I was recently standing in line at my favorite discount store with a cart full of the treasures I had found on my journey through the overcrowded aisles. The line was very long as it is this time of year and from my position at the back of the line I could tell I was in for a very long wait.
Conveniently, these stores recognize the fact that we are going to be in line for the long haul so they give us something to do during our wait. Shelves are arranged for the entirety of the line stacked with last minute gift ideas, things we might have missed, things we didn’t know we need, things that we didn’t even know exist! As we slowly make our way toward the counter, we pick up these items. We put them in our shopping carts and quite often, if you are anything like me, by the time we reach the register, they have been returned to the shelf waiting for the next waiting shopper to do the same.
This particular day, however, something worth keeping caught my eye. A rectangular wooden sign was burrowed behind assorted red and green decorations and all things Christmas. In large capital letters it simply said COME AS YOU ARE. It wasn’t a Christmas sign. It wasn’t a Christmas decoration. Someone had left it there misplaced among the holiday cheer but something about that phrase touched my heart.
Interesting that such a phrase would find its place among the Christmas décor. As I look at the nativity set on the table by my tree, it appears to me that everyone kneeling at the manger that night had been invited to do just that.
Invited into the very first Christmas, each one was called to come as you are.
It is easy to see how Mary came to the stable that night. Burdened on a path she had not planned, shamed by the religious leaders of the day, she came to give birth to the Savior, just as she was. The shepherds came in to the manger in a similar way. Dirty from watching their sheep, they didn’t go home to clean up quickly before meeting the Messiah. When called to the manger, they went to the stable right from the fields. They came to the scene just as they were.
And then there is Joseph. He is often viewed as the silent figure in the stable. In our house, he was the least desired to put in our nativity scene while we fought to put Mary in position or lay the baby down in the hay. Most years we even preferred to set up the sheep before we put Joseph in place, but that night at the manger, we see a man who came to meet Jesus just like the rest. He came just as he was.
Joseph was a young man who thought he knew where his life was going until he received the most unexpected and terrifying news a man at that time could hear. Mary was pregnant and was said to have been overshadowed by the Holy Spirit. With stoning the punishment for adultery, Joseph had a plan to quietly separate from Mary in an effort to save her life.
He heard what did not make sense and was told it was part of God’s plan. He was hesitant and unsure. Joseph didn’t understand what was happening around him or if what he heard was true at all. As he wondered whether the miracle right in front of him was really from God, an angel met Joseph in a dream. He told this young man who had questions, who had gone the other way, that Mary was carrying the Messiah and that he would have a part in the story. The angel told Joseph to go, to take Mary as his wife.

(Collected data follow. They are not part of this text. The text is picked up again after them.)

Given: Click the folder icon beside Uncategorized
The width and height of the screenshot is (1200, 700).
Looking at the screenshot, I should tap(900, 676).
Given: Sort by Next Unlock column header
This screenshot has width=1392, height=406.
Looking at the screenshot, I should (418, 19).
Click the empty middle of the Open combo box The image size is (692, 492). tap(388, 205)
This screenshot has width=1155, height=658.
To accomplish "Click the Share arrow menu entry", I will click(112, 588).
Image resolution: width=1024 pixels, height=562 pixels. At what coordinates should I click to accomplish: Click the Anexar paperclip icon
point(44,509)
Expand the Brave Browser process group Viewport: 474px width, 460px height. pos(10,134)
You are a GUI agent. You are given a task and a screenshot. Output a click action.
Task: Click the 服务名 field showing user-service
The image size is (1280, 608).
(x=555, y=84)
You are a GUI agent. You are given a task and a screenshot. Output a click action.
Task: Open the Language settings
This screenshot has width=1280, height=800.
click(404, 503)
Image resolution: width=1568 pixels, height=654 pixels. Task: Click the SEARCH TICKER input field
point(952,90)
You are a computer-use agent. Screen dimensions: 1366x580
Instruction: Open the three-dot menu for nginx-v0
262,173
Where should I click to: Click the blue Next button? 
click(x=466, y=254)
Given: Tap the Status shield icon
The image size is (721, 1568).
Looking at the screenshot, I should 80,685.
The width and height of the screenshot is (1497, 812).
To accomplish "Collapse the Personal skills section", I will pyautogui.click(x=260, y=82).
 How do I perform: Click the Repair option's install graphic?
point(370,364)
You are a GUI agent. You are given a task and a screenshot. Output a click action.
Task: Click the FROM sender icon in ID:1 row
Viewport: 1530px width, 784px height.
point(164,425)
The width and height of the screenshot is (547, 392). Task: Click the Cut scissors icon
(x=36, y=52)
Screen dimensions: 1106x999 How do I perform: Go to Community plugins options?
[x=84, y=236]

Joseph married Mary and when the census was commanded in the ninth month of Mary’s pregnancy, he led the way. He took his wife on a donkey for a long, difficult ride only to find that Bethlehem was over crowded. Exhausted and with very little means the couple went from door to door asking for a place to stay finding the only available space was a stable.
But that night in the stable, when the Savior of the world was born, Joseph watched in amazement at the miracle right before his eyes. What God had said would be had come to pass and Joseph’s life would change forever as took on a new role as father, the earthly father of the Son of God.
Joseph didn’t have it all together. He was just a man with flaws and weaknesses, he had doubted and he had wondered, but God had a call on his life, a purpose and a plan. The only requirement God had on this new father was to come, to be available, to step into the place assigned to him regardless of his past, no matter the future.
So Joseph came.
He was young.
He was poor.
He had heard unexpected news.
He doubted and ran the other way.
He was exhausted.
He probably felt ill equipped.
But God still called him to come. And Joseph met the Savior of the world along the way.
One of the beautiful truths of the Christmas story is that we don’t need to have it all together in order to come to the Savior. We doubt, we struggle with unbelief. We may not know all we are to know and we may not do all we really should do. We may be exhausted from our journeys and most of us feel completely ill equipped in the role He has called us to.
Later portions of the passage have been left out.